The problem here is that at the time of the Council of Nicaea, the eastern half of the Roman empire was much more Christianized than the western half. Nearly all of the participating clergy came from the eastern half. The city of Rome itself was just important enough, and the western half just important enough, to get one of the five patriarchs but not Christianized enough for two.
So to keep the Patriarch of the West from being the Bishop of Rome, you really need to screw with the time line in ways that would produce massive butterflies:
1. You could have Christianity make so little progress in the west that there is no western patriarch, but now you have changed the history of early Christianity and you probably have gotten rid of either Constantine's conversion or his conquest of the Roman Empire. This also gets rid of the Council of Nicaea itself.

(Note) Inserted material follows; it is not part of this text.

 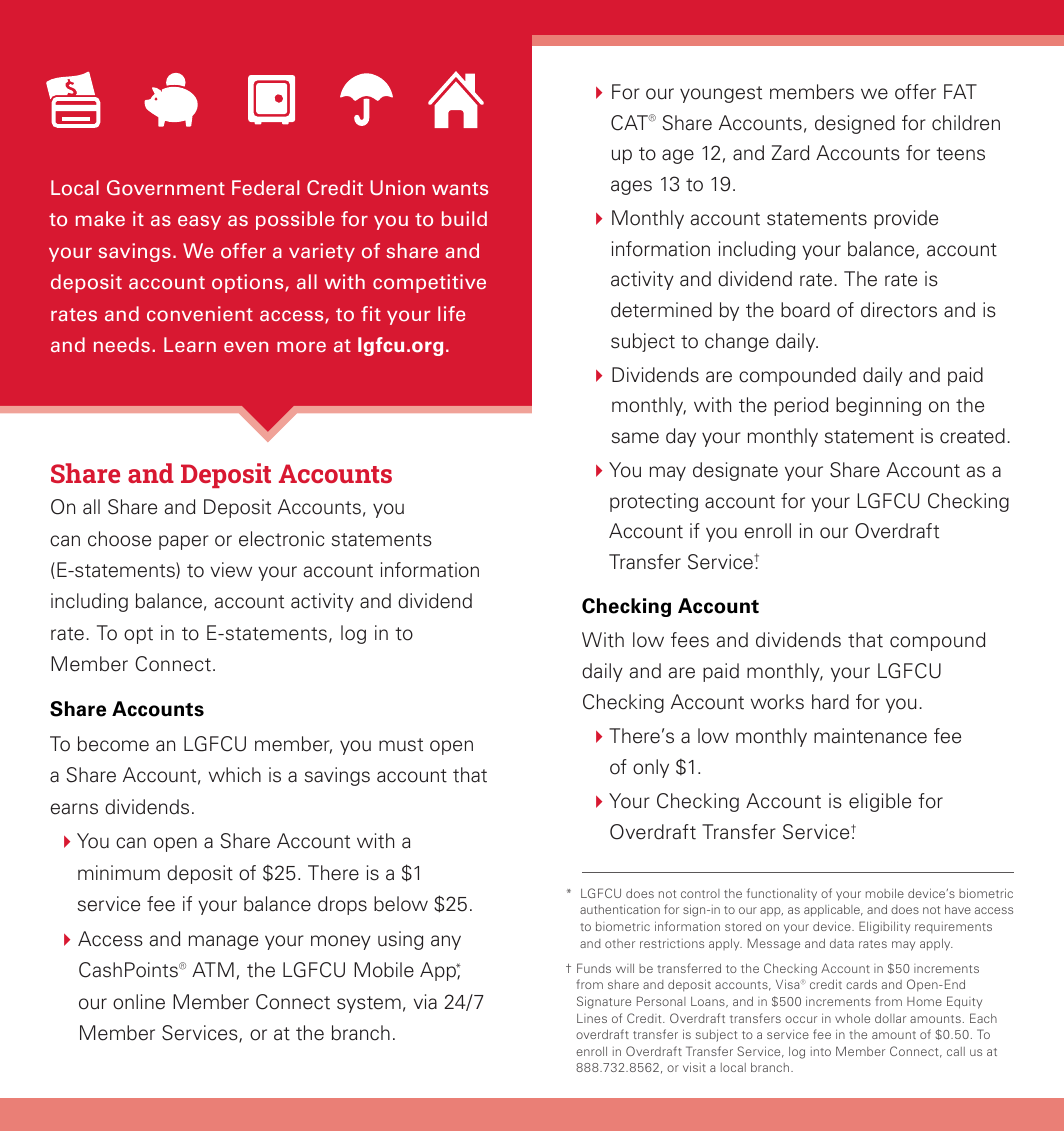 I want to click on dollar, so click(x=890, y=1018).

2. You can make the Western half much more Christian, but again this changes the early Christianity, and there is still the problem that the second western patriarch is much more likely to be in the areas taken over by Islam (North Africa or Spain) than in Gaul.

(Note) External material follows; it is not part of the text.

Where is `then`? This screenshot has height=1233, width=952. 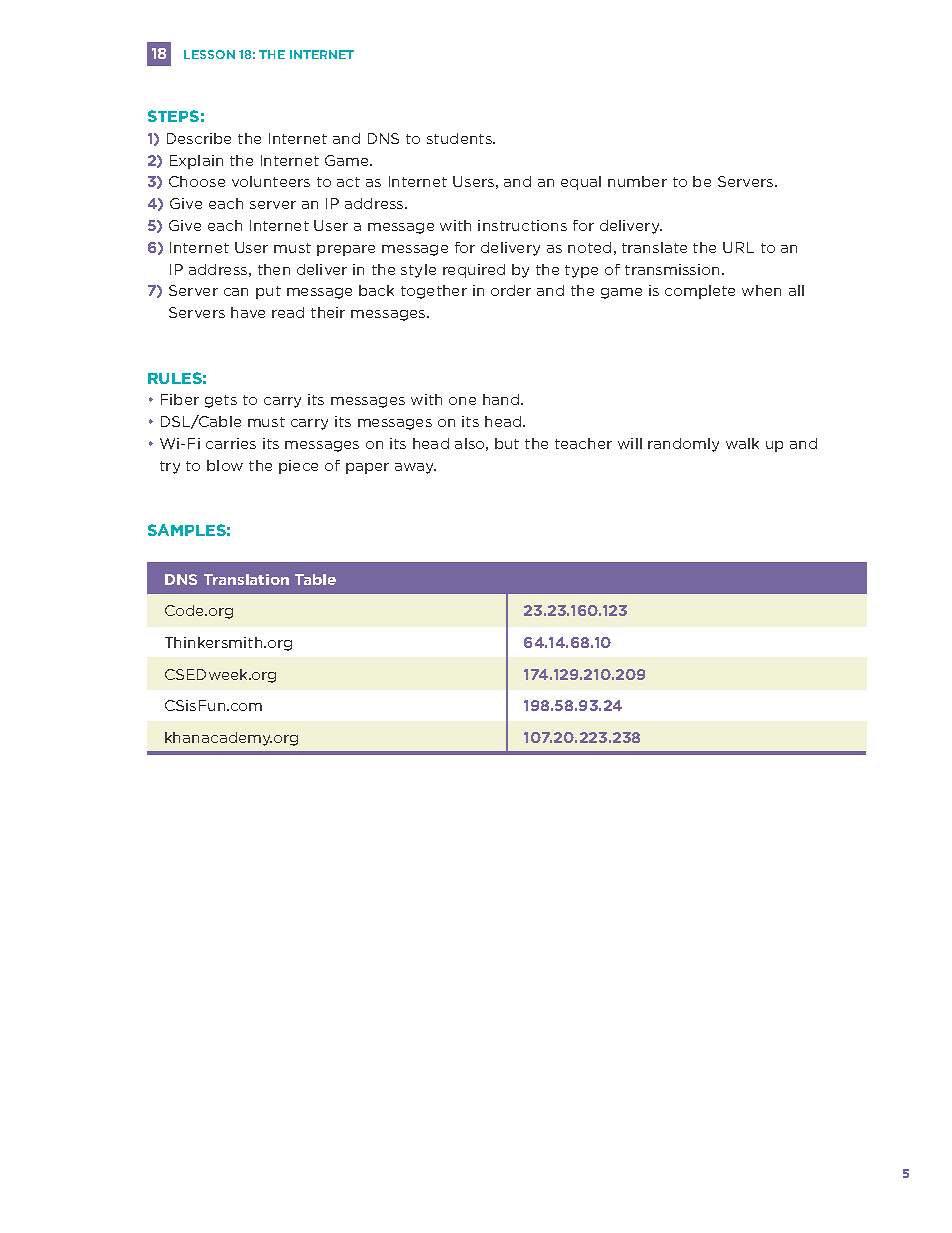 then is located at coordinates (274, 269).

3. Most feasible is to have one western patriarch, but the location is a different city, most likely Milan. In this case history unfolds as IOTL, just with the Pope based in Milan and not Rome.

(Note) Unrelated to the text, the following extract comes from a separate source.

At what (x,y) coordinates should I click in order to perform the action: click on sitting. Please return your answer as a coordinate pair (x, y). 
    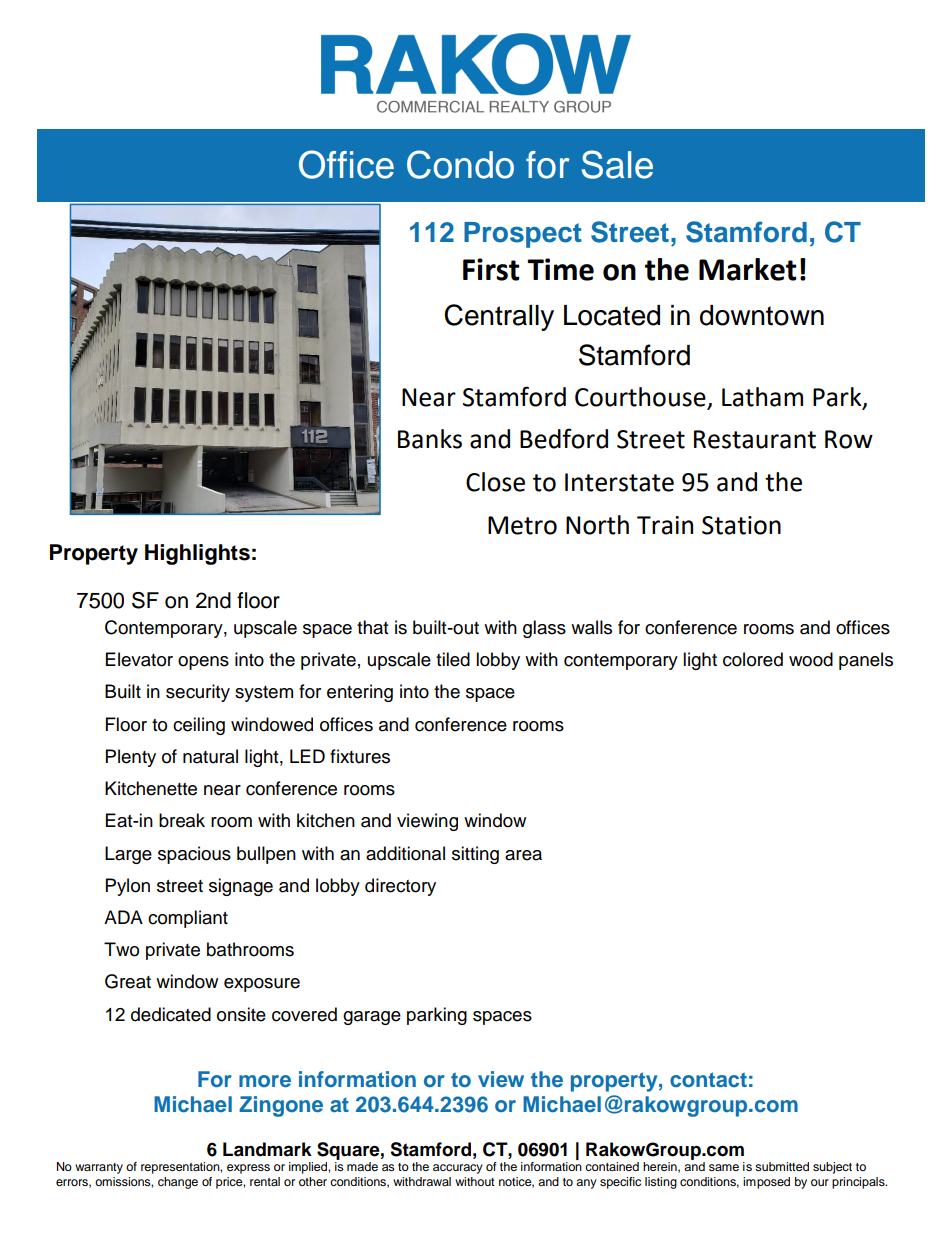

Now #3 is a realistic POD and while you still get one Pope in the Western Church, the history of the Papacy starts to diverge from the OTL history of the Papacy for several reasons. First, Rome after much of its sanitation infrastructure was destroyed in the sixth century, was malarial and you had lots of Popes dying at inopportune times that wouldn't happen if the Papacy was in Milan, or trying to leave Rome which again wouldn't happen. Second, the Byzantines were actually pretty successful in controlling the Popes in the sixth and seventh centuries and for geographical reasons it would have been harder to project power to Milan. Third, a completely different local aristocracy. So butterflies would accumulate but you still get one line of Popes in the Western Church, just different individual Popes.